In 2017, the project excavated two areas of the acropolis, which is located beside the palace on the same hill.

In Mycenaean times, the wealthy elite would have lived just beside the palace in the acropolis.

This area was originally excavated in the mid-20th Century, but we returned to certain areas of it in 2017 to reexamine them with new perspectives. In relation to the rest of the acropolis and the scale of the palace, these were two relatively small portions of the site.

Northwest of the Main Building


The two-storied main building of the palace contains the principal entrance to the site along with two shaded porches, a courtyard, a throne room, and multiple additional storage rooms and corridors. In the archives complex, a suite of two rooms beside the gateway, Blegen and his team discovered one thousand clay tablets and fragments inscribed with Linear B script.


In 1962, William G. Kittredge was assigned the task of exploring an extensive area in the northwest edge of the acropolis by the Main Building. He had two goals: to determine if there were additional sections of the Early Mycenaean fortification wall in that area and to search for outlying frescoes near what had become known as the Northwest Frescoe Dump. In addition to finding plaster connected to the Dump, he and his team uncovered forty walls and five drains which belonged to four principal phases of construction that predated the final palace. They also found pits filled with burnt animal bones.

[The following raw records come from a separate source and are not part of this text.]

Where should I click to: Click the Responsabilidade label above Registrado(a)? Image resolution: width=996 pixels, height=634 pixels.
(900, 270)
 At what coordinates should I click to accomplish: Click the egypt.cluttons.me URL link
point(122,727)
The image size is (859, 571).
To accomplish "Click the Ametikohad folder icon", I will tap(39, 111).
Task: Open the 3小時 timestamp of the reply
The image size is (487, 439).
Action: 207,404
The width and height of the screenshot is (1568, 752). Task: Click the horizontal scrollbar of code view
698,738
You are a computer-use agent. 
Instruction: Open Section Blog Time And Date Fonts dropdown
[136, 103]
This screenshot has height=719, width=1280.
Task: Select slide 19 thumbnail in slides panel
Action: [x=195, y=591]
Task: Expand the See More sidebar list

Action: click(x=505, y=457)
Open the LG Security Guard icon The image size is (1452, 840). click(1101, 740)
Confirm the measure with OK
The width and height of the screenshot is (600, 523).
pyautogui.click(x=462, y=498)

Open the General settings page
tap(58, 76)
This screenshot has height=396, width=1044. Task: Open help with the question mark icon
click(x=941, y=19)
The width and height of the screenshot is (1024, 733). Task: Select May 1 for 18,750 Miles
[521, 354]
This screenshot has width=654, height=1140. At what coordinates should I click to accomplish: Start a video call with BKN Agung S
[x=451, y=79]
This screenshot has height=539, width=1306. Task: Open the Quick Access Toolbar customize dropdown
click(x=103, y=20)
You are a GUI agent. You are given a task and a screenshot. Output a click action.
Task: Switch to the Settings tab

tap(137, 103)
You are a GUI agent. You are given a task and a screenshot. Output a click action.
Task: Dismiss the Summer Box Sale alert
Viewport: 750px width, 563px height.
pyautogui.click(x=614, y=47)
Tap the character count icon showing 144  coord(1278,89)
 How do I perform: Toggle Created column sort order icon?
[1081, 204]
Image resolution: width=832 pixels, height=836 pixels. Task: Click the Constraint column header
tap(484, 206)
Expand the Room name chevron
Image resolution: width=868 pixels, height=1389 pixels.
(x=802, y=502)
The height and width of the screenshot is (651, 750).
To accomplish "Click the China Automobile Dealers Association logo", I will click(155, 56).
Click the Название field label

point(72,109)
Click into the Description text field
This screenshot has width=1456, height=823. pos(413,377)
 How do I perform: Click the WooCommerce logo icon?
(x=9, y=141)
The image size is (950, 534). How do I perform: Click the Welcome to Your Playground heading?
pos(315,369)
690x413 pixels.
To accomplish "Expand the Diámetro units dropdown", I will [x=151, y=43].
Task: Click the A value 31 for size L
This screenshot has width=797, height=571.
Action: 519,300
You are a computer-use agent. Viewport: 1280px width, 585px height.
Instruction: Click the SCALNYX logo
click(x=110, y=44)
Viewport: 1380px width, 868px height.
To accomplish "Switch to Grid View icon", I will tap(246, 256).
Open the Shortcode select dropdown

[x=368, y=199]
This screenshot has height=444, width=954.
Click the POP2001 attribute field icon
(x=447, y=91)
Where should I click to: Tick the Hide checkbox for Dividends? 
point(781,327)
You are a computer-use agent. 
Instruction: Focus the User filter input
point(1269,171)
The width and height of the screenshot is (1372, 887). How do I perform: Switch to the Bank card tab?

We worked in an area east of Kittredge’s work that had not been previously excavated. There we found, among other items, a fragment of a Linear B tablet and a small pit of burnt animal bones, which was similar to those Kittredge had found elsewhere.

Southeast of the Northeast Building


The last Mycenaean addition to the palace complex was the Northeastern Building, which was built on a rubble foundation using crude brick in a heavy wooden framework. One of the most notable aspects of the building is its U-shaped water channel. This is the end of an aqueduct that carried water 1 km to the palace from a spring that still exists to this day.


Marion Rawson and her team were the first to excavate the acropolis near the Northeastern Building. In the area outside of room 99, this work provided some insight into the fire that destroyed the palace. They found stones in no particular order on a layer of black soil that contained worn pottery and pieces of mudbrick. These were resting on what would have been the ground at the time of the destruction of the palace.


In 2017, we opened two other trenches farther to the southeast, also outside room 99, in part to try to relocate and reexamine the destruction horizon. One of these intersected Rawson’s trench. In all cases, in our trenches, like MY, we encountered a dense layer of stones, black soil and pottery (including partially mendable cups of Coulson’s DA III/LG). Once removed, the stones were found to be lying on a Mycenaean surface immediately above bedrock, marked by a thin level that contained, among earlier remains, sherds of the final Mycenaean palace period.